> _YOUR ASSIGNMENT_: The answer is every line of the records that holds the word "tweet", copied in full.

EXCERPTED RECORDS Start Marker

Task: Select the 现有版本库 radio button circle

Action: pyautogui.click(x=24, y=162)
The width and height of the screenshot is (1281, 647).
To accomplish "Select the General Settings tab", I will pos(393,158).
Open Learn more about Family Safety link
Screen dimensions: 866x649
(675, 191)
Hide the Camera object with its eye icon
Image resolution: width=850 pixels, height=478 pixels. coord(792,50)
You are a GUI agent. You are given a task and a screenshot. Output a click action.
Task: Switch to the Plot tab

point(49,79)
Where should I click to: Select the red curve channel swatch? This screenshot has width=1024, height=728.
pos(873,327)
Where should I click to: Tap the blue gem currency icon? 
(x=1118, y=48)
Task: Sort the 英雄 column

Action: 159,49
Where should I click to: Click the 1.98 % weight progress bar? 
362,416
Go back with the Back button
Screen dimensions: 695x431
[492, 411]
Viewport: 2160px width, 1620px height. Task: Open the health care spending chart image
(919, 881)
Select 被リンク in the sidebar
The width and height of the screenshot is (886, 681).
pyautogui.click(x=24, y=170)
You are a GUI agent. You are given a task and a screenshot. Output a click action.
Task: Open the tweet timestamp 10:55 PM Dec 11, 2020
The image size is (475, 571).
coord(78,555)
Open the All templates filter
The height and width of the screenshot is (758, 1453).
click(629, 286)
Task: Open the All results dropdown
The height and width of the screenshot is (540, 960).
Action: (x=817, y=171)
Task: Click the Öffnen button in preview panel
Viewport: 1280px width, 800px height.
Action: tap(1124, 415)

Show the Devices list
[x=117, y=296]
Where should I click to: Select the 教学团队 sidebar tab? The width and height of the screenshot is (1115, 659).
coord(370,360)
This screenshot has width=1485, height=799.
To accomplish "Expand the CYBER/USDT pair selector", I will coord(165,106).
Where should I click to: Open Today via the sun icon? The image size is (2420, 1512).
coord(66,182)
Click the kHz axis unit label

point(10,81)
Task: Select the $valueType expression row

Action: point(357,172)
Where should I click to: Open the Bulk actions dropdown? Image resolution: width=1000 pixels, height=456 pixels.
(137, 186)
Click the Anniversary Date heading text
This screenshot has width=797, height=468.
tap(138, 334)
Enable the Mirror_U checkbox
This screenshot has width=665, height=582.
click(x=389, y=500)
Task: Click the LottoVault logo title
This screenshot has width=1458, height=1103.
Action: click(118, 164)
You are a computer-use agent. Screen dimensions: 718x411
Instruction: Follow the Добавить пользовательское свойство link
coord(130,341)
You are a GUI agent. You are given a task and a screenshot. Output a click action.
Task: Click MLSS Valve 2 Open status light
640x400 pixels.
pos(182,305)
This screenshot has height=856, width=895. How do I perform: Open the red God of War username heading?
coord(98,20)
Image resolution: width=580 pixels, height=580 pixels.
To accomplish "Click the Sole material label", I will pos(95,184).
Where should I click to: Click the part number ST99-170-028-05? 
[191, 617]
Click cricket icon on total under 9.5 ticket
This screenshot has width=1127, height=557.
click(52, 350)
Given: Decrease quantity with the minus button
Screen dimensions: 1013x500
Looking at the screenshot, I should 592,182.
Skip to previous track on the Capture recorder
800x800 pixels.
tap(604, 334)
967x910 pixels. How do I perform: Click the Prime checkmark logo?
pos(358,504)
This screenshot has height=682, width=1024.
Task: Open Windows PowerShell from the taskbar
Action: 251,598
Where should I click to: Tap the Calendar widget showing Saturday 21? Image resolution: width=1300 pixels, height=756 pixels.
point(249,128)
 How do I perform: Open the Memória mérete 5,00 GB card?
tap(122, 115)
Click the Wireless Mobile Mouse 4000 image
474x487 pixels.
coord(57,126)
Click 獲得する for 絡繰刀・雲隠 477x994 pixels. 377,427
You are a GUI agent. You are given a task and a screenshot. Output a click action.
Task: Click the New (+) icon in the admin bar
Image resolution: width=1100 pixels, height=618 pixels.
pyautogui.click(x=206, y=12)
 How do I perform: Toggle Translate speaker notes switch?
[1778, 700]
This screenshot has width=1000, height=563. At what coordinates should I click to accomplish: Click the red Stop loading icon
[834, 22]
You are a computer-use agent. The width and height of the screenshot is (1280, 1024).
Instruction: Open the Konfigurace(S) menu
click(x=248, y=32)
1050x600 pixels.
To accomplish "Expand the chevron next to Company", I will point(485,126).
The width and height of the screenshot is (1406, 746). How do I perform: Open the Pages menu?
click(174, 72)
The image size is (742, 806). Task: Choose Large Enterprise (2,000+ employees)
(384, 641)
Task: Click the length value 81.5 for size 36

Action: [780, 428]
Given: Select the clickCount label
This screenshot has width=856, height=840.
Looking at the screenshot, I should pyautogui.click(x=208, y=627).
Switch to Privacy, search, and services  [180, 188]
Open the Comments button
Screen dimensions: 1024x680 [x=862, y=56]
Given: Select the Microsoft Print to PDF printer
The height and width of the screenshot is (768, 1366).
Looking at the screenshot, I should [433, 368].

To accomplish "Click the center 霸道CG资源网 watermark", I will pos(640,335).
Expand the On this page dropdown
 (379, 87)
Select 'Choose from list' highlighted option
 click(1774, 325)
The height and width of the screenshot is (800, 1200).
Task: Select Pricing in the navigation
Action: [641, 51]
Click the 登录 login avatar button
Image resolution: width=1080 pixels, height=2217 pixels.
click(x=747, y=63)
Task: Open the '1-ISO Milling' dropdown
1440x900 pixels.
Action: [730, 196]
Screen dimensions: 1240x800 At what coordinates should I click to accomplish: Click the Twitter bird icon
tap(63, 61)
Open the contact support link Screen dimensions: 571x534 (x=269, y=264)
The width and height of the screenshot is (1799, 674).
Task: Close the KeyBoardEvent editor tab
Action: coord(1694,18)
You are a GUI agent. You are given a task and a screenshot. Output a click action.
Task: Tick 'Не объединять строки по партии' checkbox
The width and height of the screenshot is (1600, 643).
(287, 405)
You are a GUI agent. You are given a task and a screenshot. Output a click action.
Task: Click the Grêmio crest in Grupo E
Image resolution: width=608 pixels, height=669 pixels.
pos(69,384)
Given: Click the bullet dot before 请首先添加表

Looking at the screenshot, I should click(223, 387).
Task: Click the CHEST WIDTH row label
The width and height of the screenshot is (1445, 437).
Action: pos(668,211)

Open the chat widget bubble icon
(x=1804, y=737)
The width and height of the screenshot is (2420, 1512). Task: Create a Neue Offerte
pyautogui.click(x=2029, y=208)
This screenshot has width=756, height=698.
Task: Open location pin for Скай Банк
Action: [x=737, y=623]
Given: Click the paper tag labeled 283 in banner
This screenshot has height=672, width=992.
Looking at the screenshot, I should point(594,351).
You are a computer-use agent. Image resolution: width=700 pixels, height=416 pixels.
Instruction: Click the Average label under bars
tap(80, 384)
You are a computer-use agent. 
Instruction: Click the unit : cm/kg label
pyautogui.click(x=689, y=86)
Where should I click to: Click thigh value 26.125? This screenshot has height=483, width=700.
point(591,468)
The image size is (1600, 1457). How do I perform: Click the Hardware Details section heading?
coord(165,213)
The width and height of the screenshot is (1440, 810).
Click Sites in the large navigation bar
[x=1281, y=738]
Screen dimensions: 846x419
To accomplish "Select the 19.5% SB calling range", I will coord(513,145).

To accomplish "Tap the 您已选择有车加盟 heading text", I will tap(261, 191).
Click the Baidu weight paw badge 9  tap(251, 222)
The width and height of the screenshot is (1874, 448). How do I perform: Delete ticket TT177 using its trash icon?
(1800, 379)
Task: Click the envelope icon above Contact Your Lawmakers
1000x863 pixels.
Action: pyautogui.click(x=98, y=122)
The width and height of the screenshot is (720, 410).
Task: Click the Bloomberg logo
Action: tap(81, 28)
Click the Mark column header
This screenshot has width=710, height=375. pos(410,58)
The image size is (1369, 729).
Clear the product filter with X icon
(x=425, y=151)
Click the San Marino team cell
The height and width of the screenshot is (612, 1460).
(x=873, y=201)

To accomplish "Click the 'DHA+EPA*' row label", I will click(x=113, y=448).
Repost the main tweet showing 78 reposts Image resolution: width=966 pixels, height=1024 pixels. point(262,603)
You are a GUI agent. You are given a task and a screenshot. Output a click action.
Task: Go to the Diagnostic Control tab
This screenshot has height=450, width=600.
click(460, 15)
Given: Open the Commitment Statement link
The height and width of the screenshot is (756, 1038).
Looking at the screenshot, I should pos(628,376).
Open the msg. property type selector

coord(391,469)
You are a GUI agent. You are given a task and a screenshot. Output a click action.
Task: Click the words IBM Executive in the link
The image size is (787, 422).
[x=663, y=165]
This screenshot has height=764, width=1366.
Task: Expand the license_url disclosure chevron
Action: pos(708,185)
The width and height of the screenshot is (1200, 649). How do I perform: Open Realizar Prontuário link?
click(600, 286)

EXCERPTED RECORDS End Marker

> _WRITTEN ANSWER_:
Task: Open the tweet timestamp 10:55 PM Dec 11, 2020
Repost the main tweet showing 78 reposts Image resolution: width=966 pixels, height=1024 pixels. point(262,603)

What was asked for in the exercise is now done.